Di antara Hadis yang cukup populer saat
Ramadan adalah: “Bagi orang yang berpuasa, ada dua kebahagiaan yang ia
rasakan. Pertama, kebahagiaan ketika berbuka puasa, dan kedua, Bahagia ketika
bertemu dengan Tuhan-Nya”.
Memang senang rasanya ketika sampai waktu berbuka
puasa. Haus yang ditahan seharian dapat segera sirna, demikian juga dengan rasa
lapar yang sejak lama terasa segera akan hilang. Kebahagian itu juga terasa
bahkan menjelang berbuka. Mulai dari belanja bukaan puasa, sampai menunggu
detik-detik menjelang magrib semua dilalui dengan perasaan gembira. Pendeknya, psikologi
orang lapar pasti gembira menunggu waktu makan tiba.
Lebih dari itu, Hadis di atas menyatakan
bahwa ada kegembiraan yang lebih besar dari sekadar menunggu waktu berbuka. Kegembiraan
itu adalah ketika bertemu dengan Allah swt. Memang, hal ini abstrak/gaib dan
sulit dijelaskan. Sebab hanya beberapa Nabi dan Rasul saja yang pernah bertemu
langsung dengan Allah. Untuk mengkonfirmasinya pun hampir tidak mungkin. Kita hanya
bisa meyakini ayat atau Hadis yang menjelaskan bagaimana rasa bahagianya saat
bertemu dengan Allah.
Mungkin saja dapat diumpamakan dengan
seorang anak yang sudah lama tidak bertemu dengan orang tuanya, baik karena
merantau, atau karena hal lain yang harus memisahkan mereka. Meluapkan rasa
rindu saat bertemu dengan anak, orang tua atau bisa juga dengan istri tentu
tidak akan terlukiskan betapa bahagianya. Bagaimana pula dengan Allah swt. Yang
sejak dalam kandungan kita semua telah bersaksi bahwa Ia merupakan Tuhan,
selama hidup kita menyembah-Nya. Tidakkah kita penasaran bagaimana bentuk-Nya?.
Ini semua akan terjawab nanti di hari kemudian, tentu bagi orang-orang yang melaksanakan
ibadah puasa dengan keikhlasan.
Soal apakah Allah dapat dilihat wujudnya ataukah
hanya nur-Nya saja? Sampai hari ini masih menjadi perdebatan ahli kalam.
Tetapi yang jelas, bertemu dengan orang yang kita sembah selama hidup kita,
yang menjadi Tuhan sekalian alam adalah sebuah kebahagiaan yang tidak ternilai.
Kalau hanya makan dan minum, berapa banyak
yang sanggup dimakan oleh manusia? Dua, tiga piring pasti sudah kenyang. Bahkan
akan merasa muak melihat makanan itu. Demikian juga dengan minum, berapa banyak
yang sanggup diminum oleh manusia? Dua, tiga gelas sudah cukup.

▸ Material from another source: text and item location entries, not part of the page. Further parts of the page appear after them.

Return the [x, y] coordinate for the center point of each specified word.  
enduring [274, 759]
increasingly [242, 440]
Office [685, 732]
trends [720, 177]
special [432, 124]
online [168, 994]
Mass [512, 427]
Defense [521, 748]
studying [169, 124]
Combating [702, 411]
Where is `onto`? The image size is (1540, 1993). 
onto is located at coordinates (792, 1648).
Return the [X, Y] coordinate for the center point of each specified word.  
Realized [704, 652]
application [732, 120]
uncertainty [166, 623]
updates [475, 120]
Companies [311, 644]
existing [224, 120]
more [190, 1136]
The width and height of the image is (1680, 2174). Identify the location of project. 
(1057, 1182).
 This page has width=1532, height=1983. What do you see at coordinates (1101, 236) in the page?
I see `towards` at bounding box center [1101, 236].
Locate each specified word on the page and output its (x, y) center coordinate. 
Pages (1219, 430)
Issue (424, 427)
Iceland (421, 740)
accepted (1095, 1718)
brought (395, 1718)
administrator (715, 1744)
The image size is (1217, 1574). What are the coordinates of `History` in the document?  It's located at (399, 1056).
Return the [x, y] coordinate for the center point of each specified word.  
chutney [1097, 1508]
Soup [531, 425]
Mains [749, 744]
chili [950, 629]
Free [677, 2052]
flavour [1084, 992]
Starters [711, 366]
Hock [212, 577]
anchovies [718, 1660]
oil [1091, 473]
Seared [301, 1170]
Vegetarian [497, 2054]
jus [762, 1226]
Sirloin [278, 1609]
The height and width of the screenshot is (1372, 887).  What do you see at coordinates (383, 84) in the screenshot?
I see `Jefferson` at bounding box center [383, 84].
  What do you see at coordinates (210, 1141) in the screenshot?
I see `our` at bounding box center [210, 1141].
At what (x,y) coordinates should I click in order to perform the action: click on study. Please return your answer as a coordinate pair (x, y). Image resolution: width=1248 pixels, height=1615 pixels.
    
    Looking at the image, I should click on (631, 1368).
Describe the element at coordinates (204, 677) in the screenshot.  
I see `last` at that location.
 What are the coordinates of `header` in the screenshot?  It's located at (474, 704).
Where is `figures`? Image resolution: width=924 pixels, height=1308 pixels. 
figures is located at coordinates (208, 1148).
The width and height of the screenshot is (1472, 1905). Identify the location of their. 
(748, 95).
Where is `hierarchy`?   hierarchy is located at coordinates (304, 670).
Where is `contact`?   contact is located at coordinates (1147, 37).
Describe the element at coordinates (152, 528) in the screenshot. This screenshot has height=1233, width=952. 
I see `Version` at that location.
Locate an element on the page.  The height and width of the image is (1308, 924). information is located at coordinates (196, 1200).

Ada teori kebutuhan dasar manusia,
sebagaimana yang pernah dikemukakan oleh Sigmun Freud bahwa kebutuhan pokok
manusia itu adalah makan, minum, tidur dan berhubungan suami istri. Makan dan
minum sudah dijelaskan di atas, seberapa banyak yang sanggup dimakan dan
diminum oleh manusia, sangat terbatas. Tidur, seberapa lama manusia sanggup
tidur? Tidak lama. Antara delapan hingga sepuluh jam saja. Kalau lewat, pasti
badan akan terasa capai. Demikian pula dengan berhubungan biologis antara suami
dan istri, waktunya juga terbatas. Artinya, kebahagiaan dan kenikmatan dunia
ini hanya sebentar saja.
Apa yang ingin disampaikan, poinnya adalah jika
kebahagiaan itu hanya ada dua, dan yang satu tadi sudah dijelaskan sifatnya
hanya sementara, maka kebahagiaan yang sesungguhnya adalah ketika bertemu
dengan Allah swt. nanti di surga-Nya. InsyaAllah.